**What is required**
Reproduce the data below in full and exclude every picture.

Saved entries
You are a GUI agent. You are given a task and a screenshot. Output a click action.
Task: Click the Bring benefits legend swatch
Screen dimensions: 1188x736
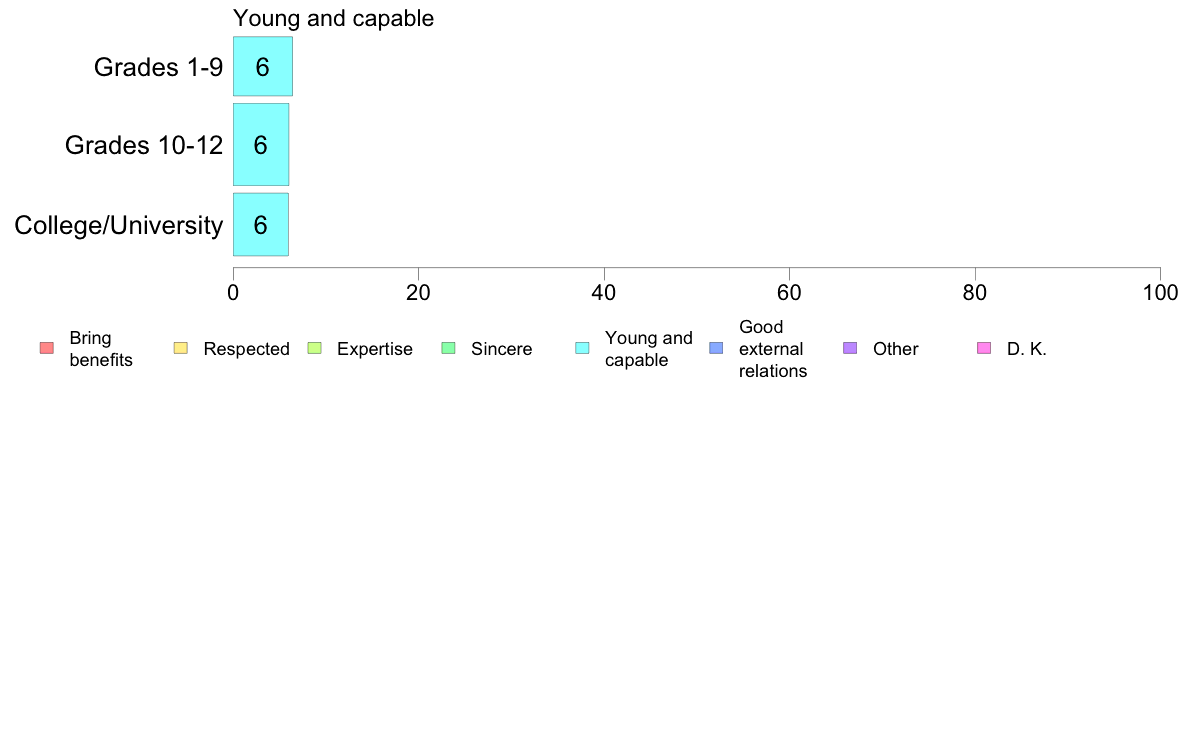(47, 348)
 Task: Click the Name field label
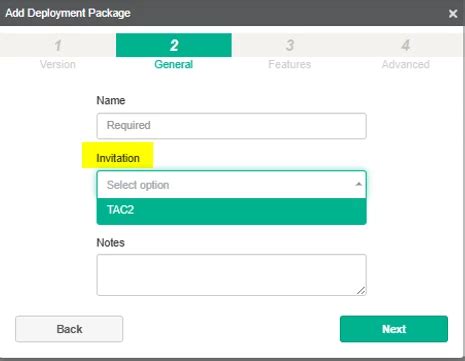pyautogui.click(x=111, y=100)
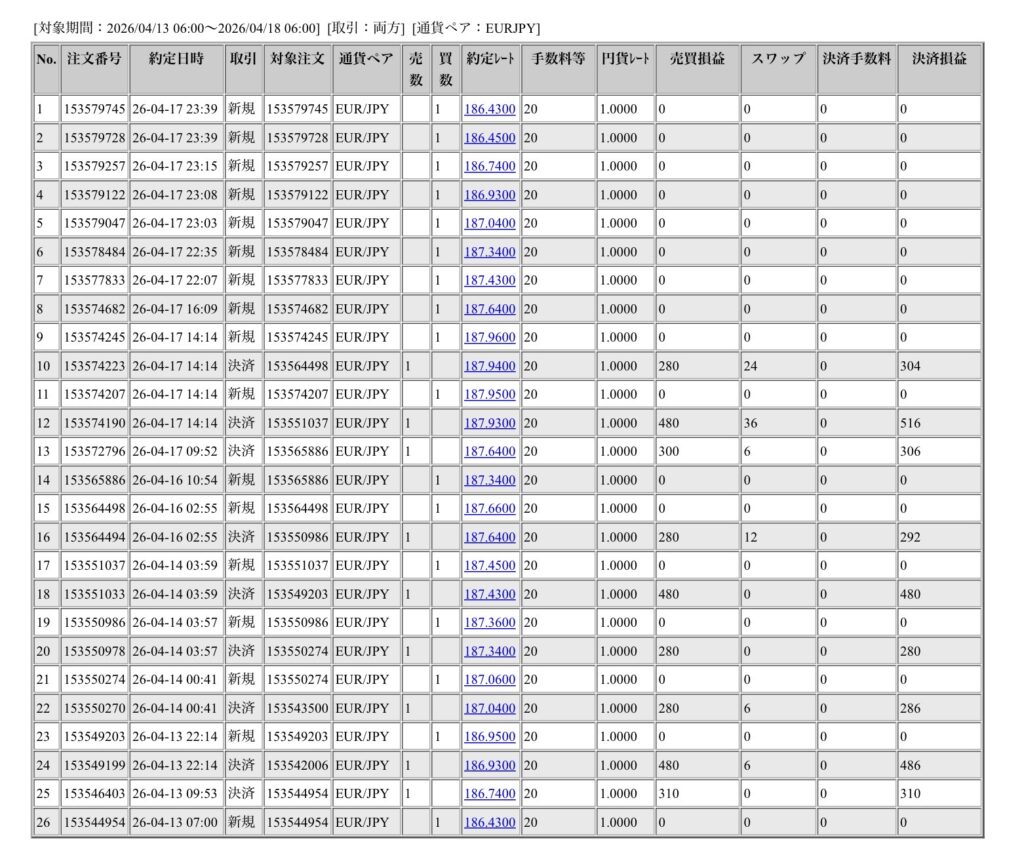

**Written reply**
You are a GUI agent. You are given a task and a screenshot. Output a click action.
Task: Click the Bring benefits legend swatch
Screen dimensions: 1188x736
(47, 348)
 Task: Click the Name field label
pyautogui.click(x=111, y=100)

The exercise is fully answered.